→ **SELECTED EXTRACT**

BEGIN

If you can imagine yourself as a child and imagine a caregiver who responds with compassion instead of anger, we can repair and start to mend that internal relationship. Picture the caregiver saying, “well you know what you like, and you know that you don’t like broccoli, and that’s okay.” Once we work on our own regulation, we can begin to shift the way we respond to our children. 

Once we work on our own regulation, we can begin to shift the way we respond to our children.

Dr. Becky pointed out that often our children’s most triggering behaviours show us the part of ourselves that was mostly shut down in childhood. 

She said that we can try to shift the pattern to being inspired by our children and learning something from them. For example, if your child rejects food and that is a trigger for you, you were likely shut down from expressing your preferences. 

But you can commit to trying one day a week to strengthen that skill, using your child as inspiration. Maybe you respectfully point out that the barista made your order wrong instead of just accepting it. 

We can use our children’s behaviour as a way to learn and grow. 

The Importance of Separating Behaviours from Emotions

Dr. Becky also believes in separating the behaviour from the feeling underneath it. She said that under any difficult behaviour is an unregulated feeling. 

This is something I have had to learn with my own children. My middle son recently got very upset because his brother took the green bowl of oatmeal, which is his favourite colour. He responded by dumping the oatmeal out. 

Under any difficult behaviour is an unregulated feeling.

There was part of me that wanted to react with anger and punish him. But that would have completely overlooked the emotion behind the behaviour. Instead, I told him that I understood that he was frustrated, and that it was okay to feel that way, but that there were plenty of other ways to express frustration than dumping oatmeal.

END

→ **WORK TASK**
Can you extend the parenting passage on separating behavior from emotion, starting after its final sentence?

→ **LISTED RECORDS**
BEGIN

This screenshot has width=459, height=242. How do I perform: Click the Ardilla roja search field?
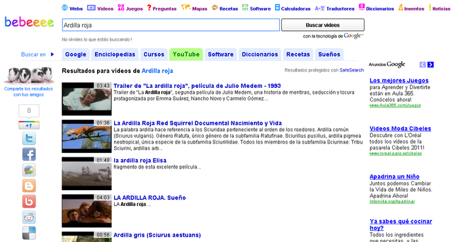tap(171, 25)
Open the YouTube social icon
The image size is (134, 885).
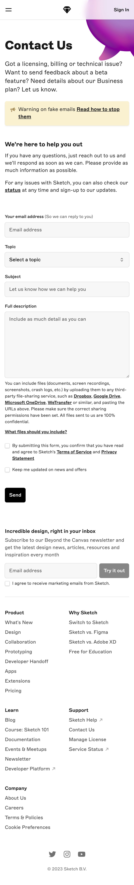[x=81, y=854]
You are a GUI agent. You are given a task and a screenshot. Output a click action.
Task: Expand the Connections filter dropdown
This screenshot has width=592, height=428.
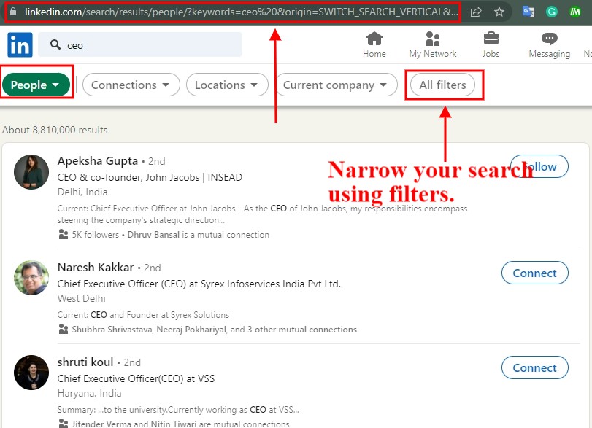131,85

END

→ **ANSWER BOX**
We worked through it, and he decided to wait until his brother was done to have the green bowl. Because I separated out that behaviour from the emotion, I was able to help him understand his feelings better. 

Dr. Becky said that there are certain behaviours that need to be limited, but that feelings never need to be limited. When we respond to the feelings, we help our children create time and space around their feelings. That’s when they learn how to regulate. 

If instead we harshly punish the behaviour, we end up pushing the feeling and behaviour together in our kids’ minds. They often end up struggling to differentiate. As Dr. Becky said, nobody ever says, “Oh I wasn’t allowed to dump oatmeal out as a kid—I was always sent to my room. But boy did I know it was okay to feel angry.” 

Instead, we end up thinking that both the feeling and behaviour are bad, and we never learn to regulate anger. After all, we can’t regulate a feeling we think we aren’t supposed to have. 

We can’t regulate a feeling we think we aren’t supposed to have.

Dr. Becky also pointed out that talking about feelings in advance helps prepare them to regulate. Asking them to reflect on times they felt frustrated and to talk about them outside of the moment can prepare them for next time and help them understand that their feelings are always okay. 

This is also why Dr. Becky doesn’t recommend “consequences.” There might be a boundary that needs to be held in the moment—by saying “I won’t let you dump oatmeal out.” But we don’t need to create a consequence or a punishment. It doesn’t help them regulate. We have to teach them regulation skills if we want them to change their behaviour. 

Why Offering Connection Doesn’t Reinforce Unwanted Behaviour

Parents are often hesitant to talk about feelings with children or offer connection in times of unwanted behaviour because they are afraid of reinforcing it.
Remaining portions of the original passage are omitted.